We tested the Perloff conjecture as it applies to fast-food and full-service restaurants. Our hypothesis was that fast-food visits initially increase with family income but ultimately reach a peak and then begin to fall (ie, fast-food visits and income display an inverted “U” shape when income is measured along the horizontal axis). We also hypothesize that full-service visits and income display a monotonically increasing relation; an upward sloping line or curve.

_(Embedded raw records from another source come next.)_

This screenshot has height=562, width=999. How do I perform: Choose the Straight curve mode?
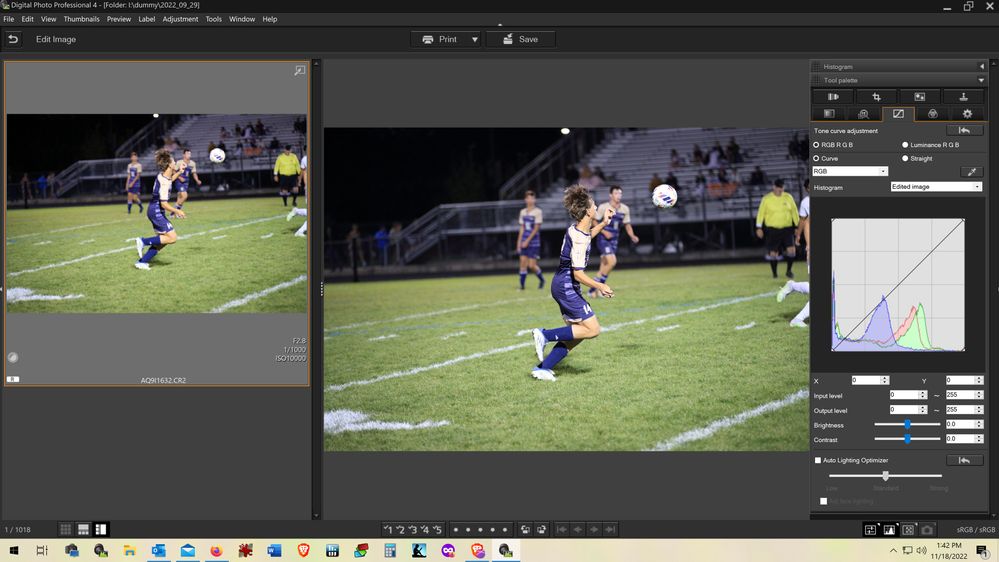click(905, 158)
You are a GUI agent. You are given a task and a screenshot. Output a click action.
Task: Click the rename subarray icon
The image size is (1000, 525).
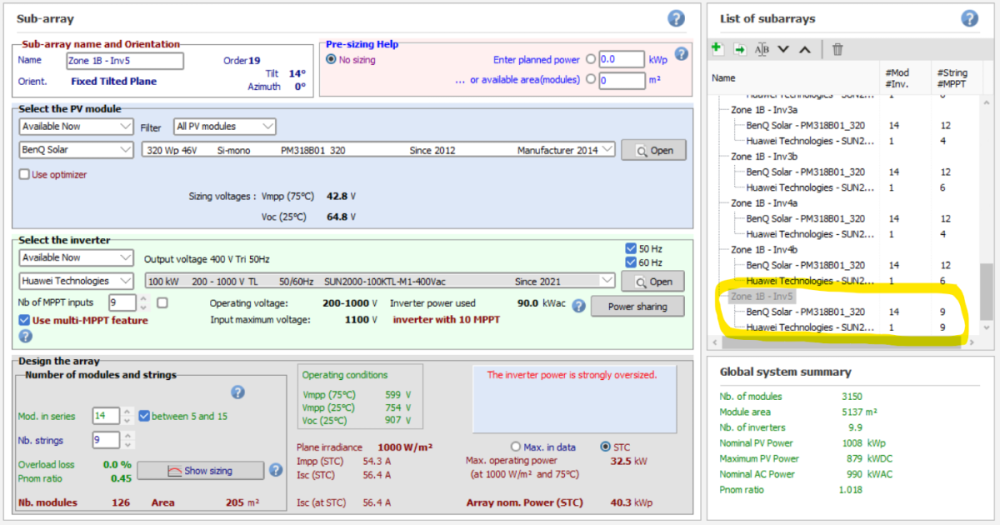pos(762,49)
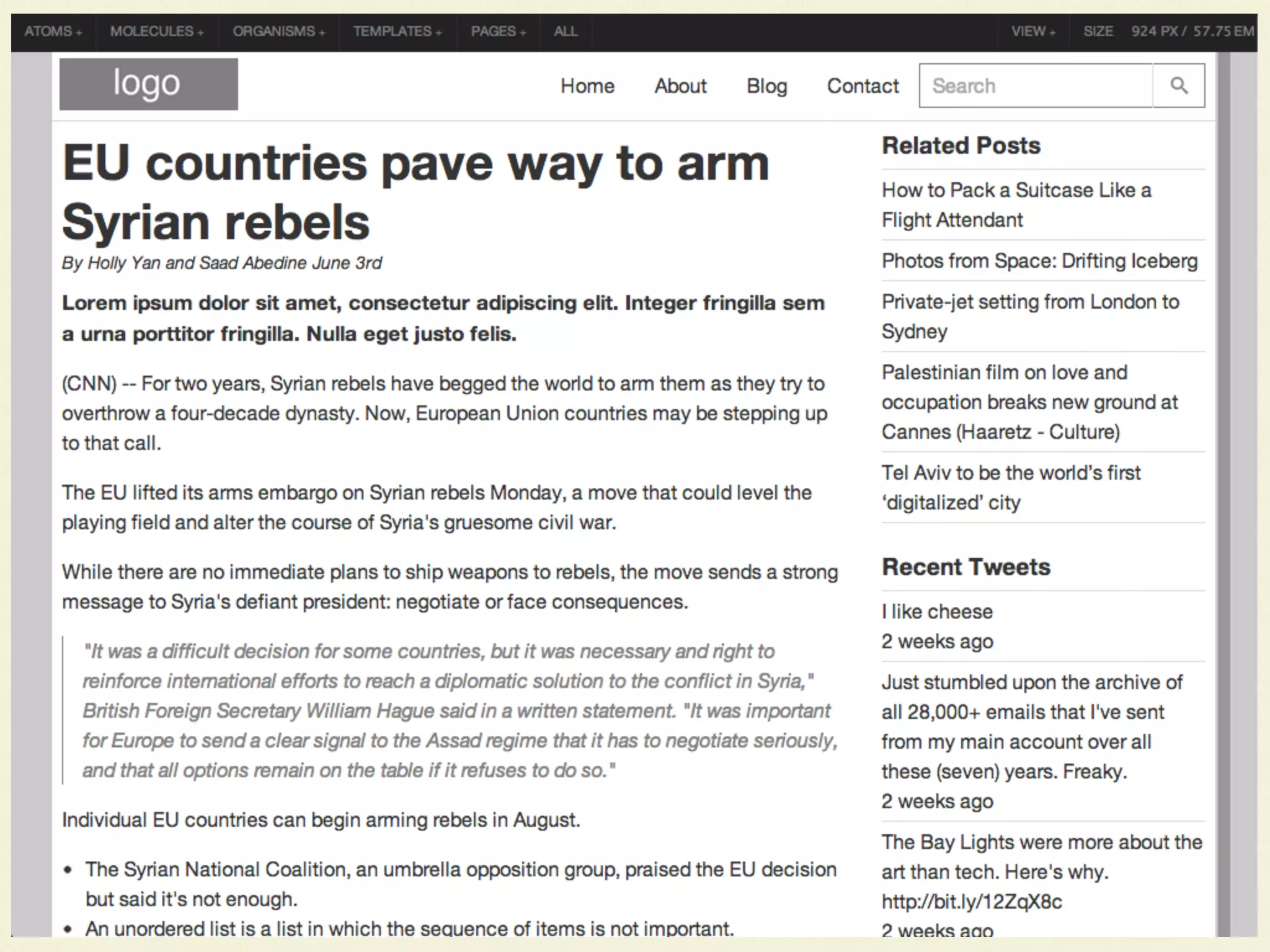The height and width of the screenshot is (952, 1270).
Task: Expand the ATOMS dropdown menu
Action: (53, 32)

To test our hypothesis, we used an innovative regression technique: the zero-inflated negative binomial model. Our dependent variables were “count” data (ie, data that take on values such as 0 visits, 1 visit, 2 visits). In addition, a disproportionate number of our data points (observations) were zeros. For data like these, linear regression generates inconsistent estimates. The zero-inflated negative binomial is designed precisely for data with these characteristics and provides consistent estimates.
Methods
Data
Data were drawn from the 1994-1996 Continuing Survey of Food Intakes by Individuals (CSFII) and the accompanying Diet and Health Knowledge Survey (DHKS). 12 The CSFII collected information on foods eaten, nutritional content, and where foods were obtained, for a nationally representative sample of US noninstitutionalized persons (n = 16,103). The dietary data consisted of 2 nonconsecutive days (3 to 10 days apart) that were collected between January 1994 and January 1997 during in-person interviews in the respondent's home, using 24-hour recall. The DHKS was a follow-up telephone survey with a subsample of 5765 adults, 21 years of age or older. The DHKS contained information about respondents' knowledge and attitudes toward dietary guidance and health. 13 Our sample was restricted to 4972 subjects, 21 years of age or older, who had complete information in the DHKS on the variables we required. Dependent variables measured number of visits (most frequently 0, 1, or 2) to either full-service or fast-food restaurants. Following Binkley, 10 we used visits to represent complete meals.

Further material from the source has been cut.